Stored data entries

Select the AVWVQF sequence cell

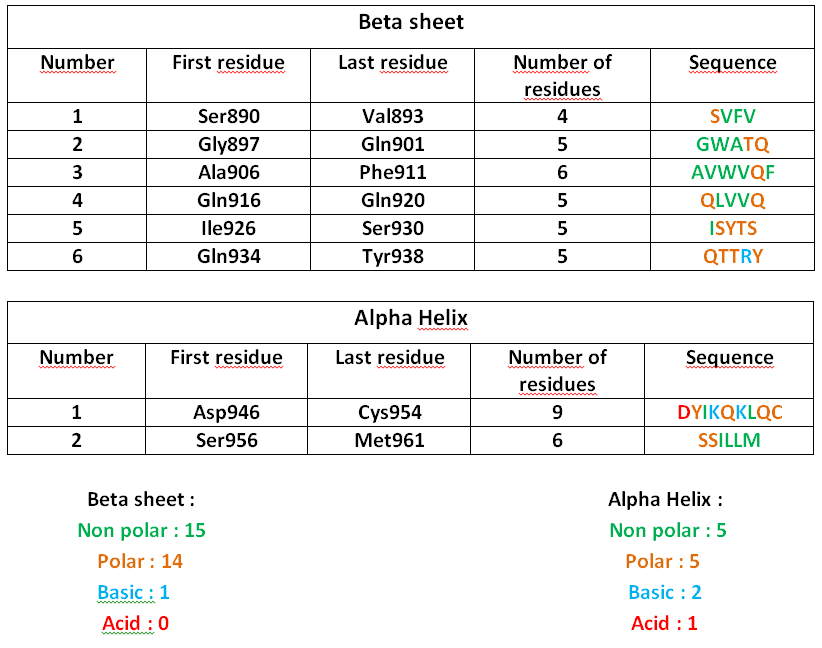tap(733, 172)
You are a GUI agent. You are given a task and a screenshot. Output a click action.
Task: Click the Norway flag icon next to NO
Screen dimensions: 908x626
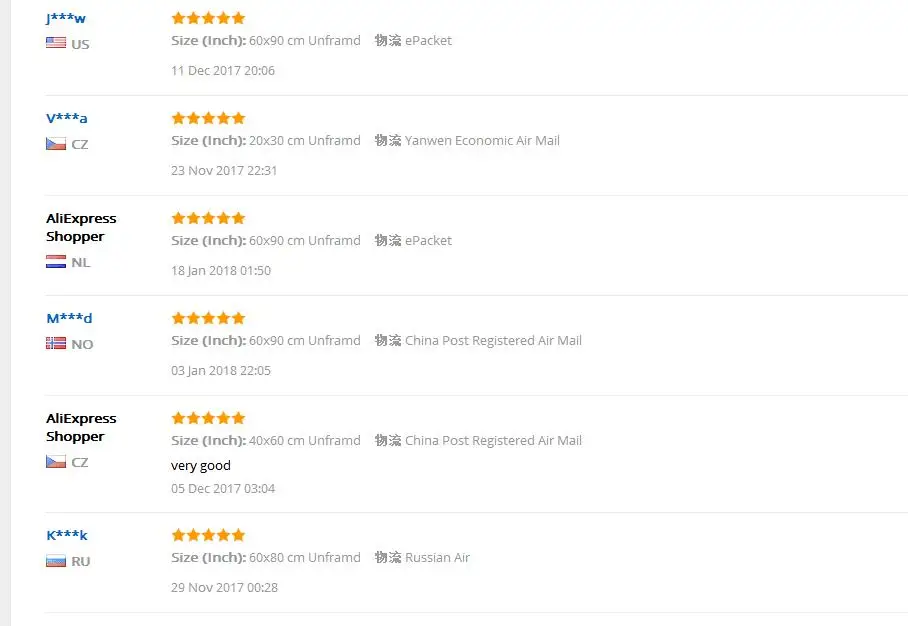(56, 343)
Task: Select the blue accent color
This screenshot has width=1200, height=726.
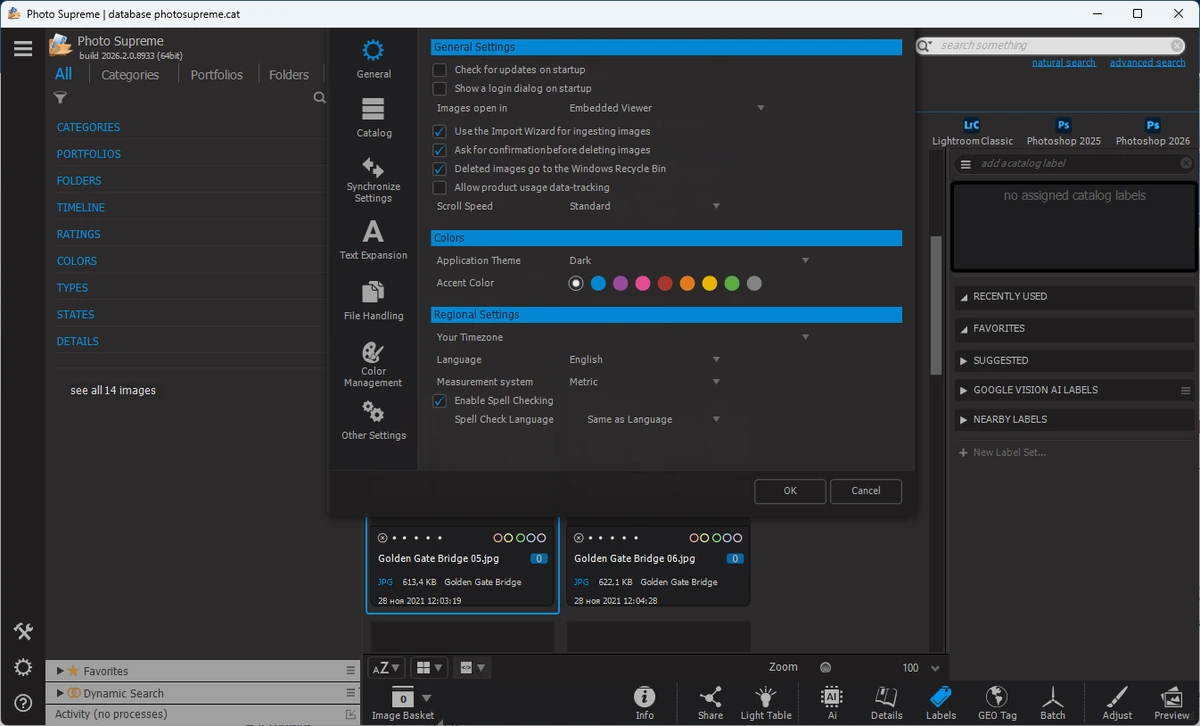Action: click(598, 284)
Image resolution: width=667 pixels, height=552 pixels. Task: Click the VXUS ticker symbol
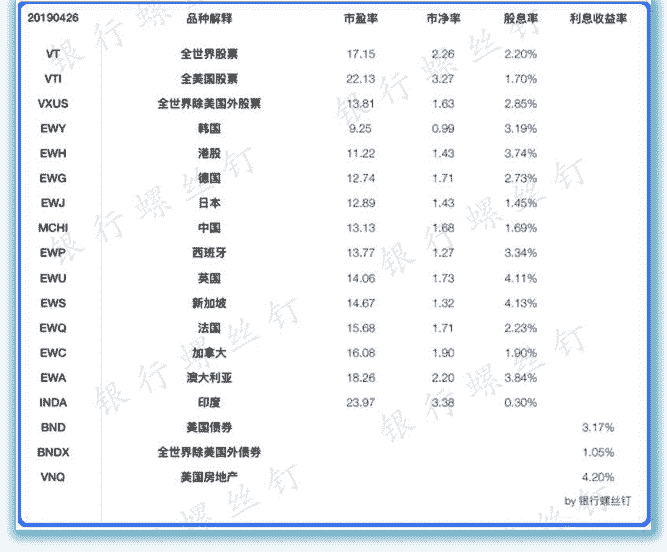click(x=53, y=103)
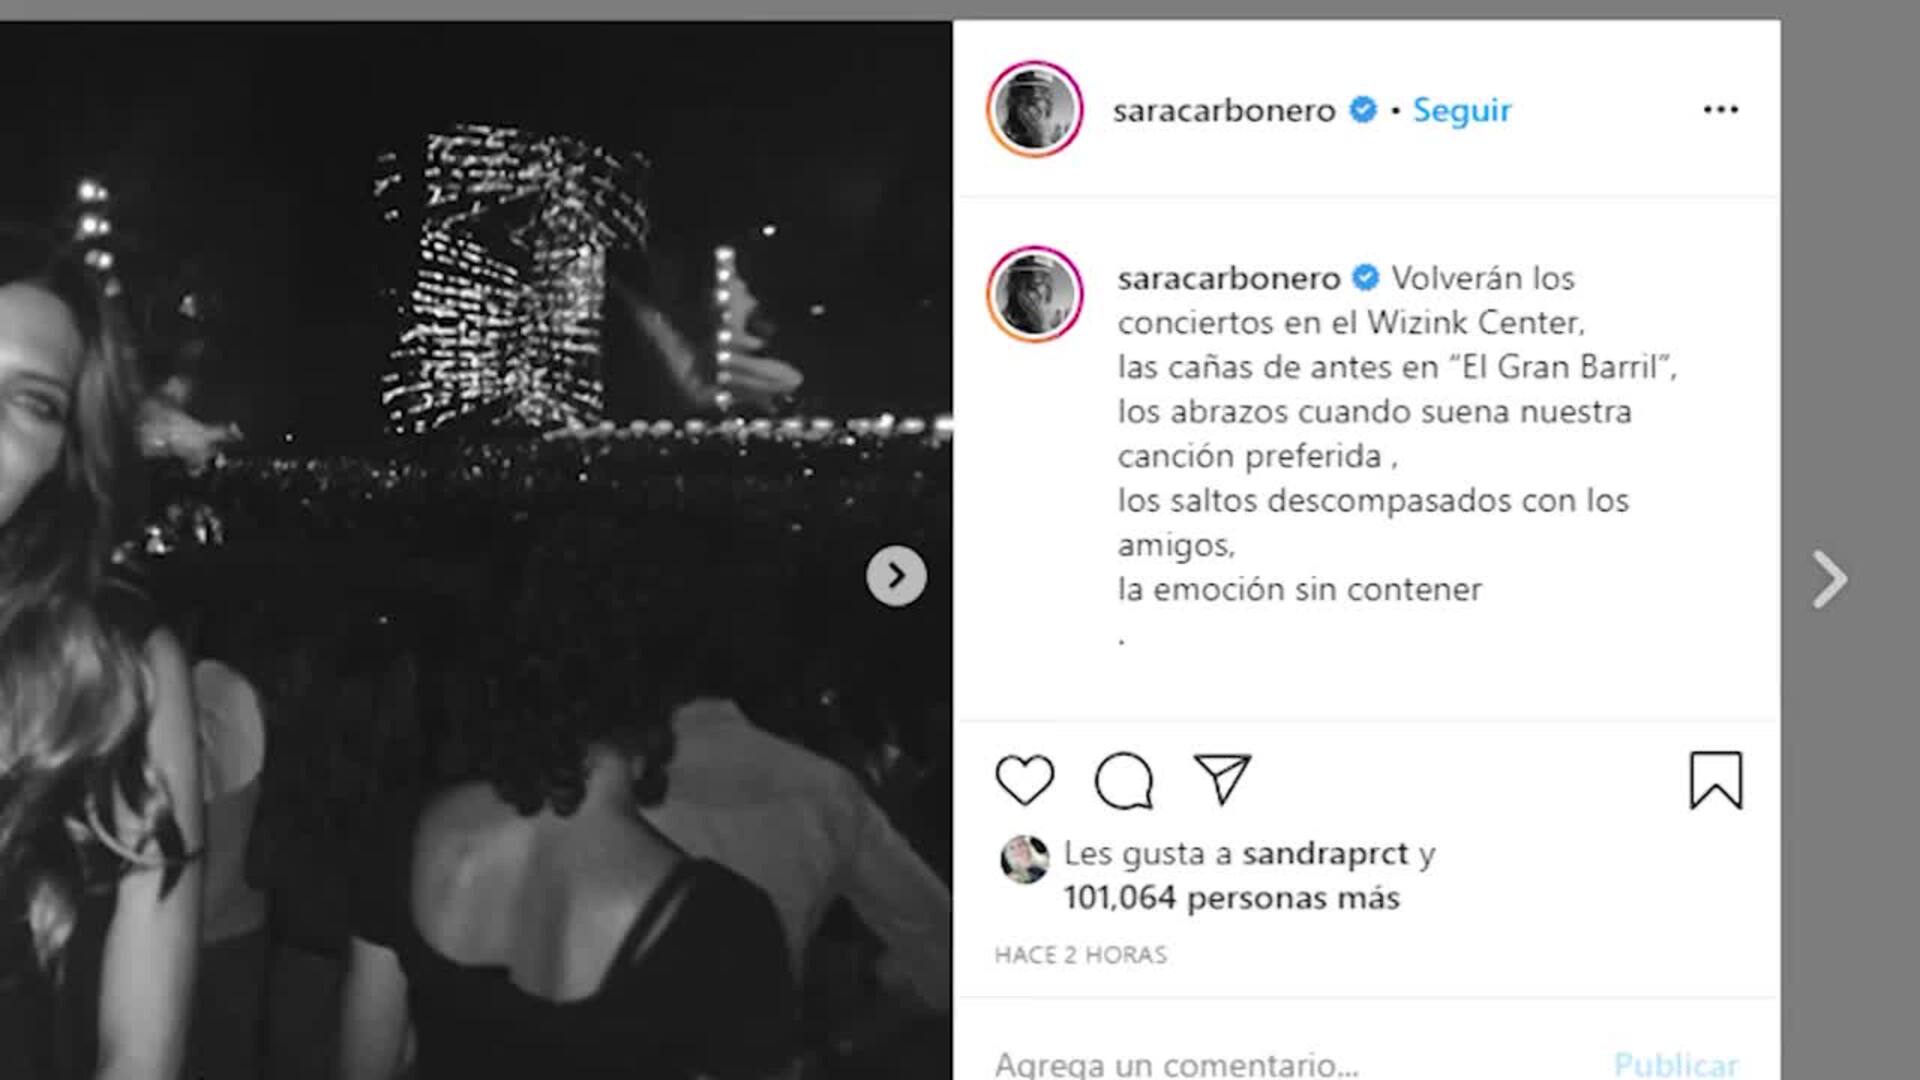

:: YOUR TASK ::
Give back exactly the lines running from the one that contains "Image resolution: width=667" to the end of the records, including both of those lines and excluding every picture.

:: RESPONSE TO THIS TASK ::
Image resolution: width=667 pixels, height=552 pixels. Task: Click the VXUS ticker symbol
click(x=53, y=103)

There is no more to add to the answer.